- _What the task asks_
Count the lines in the records below that contain the string "Select", treating uppercase and lowercase as different. Reply with the number alone.

━━━ Information provided

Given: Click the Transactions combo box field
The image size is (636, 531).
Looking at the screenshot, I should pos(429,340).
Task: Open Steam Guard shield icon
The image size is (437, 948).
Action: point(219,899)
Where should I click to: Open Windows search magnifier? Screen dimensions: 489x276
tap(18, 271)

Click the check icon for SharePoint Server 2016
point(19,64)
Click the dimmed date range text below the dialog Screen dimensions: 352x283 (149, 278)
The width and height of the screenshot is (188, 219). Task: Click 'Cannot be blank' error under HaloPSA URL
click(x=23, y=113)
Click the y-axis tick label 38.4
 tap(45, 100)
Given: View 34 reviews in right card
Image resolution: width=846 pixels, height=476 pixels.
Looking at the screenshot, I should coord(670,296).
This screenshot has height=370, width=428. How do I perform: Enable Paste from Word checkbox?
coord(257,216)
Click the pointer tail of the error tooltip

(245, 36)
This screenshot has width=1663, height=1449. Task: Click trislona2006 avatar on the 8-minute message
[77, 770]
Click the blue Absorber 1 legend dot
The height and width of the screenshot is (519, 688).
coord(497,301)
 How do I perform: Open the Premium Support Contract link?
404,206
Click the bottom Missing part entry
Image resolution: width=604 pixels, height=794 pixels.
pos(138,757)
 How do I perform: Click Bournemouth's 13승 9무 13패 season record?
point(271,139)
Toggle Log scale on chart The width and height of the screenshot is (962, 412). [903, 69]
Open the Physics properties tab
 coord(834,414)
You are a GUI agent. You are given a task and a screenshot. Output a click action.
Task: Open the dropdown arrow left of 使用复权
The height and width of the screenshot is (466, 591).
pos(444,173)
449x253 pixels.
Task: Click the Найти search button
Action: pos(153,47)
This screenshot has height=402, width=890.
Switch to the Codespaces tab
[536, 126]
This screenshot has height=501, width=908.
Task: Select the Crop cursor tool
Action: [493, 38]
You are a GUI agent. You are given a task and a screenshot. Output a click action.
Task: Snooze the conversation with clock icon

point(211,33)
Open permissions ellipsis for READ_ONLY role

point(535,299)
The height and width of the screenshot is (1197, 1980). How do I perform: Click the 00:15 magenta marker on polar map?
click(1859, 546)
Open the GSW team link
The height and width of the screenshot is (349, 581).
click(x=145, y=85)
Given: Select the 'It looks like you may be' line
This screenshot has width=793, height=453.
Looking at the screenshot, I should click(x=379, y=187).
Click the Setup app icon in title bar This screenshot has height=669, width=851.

━━━━━━

- _Answer_
2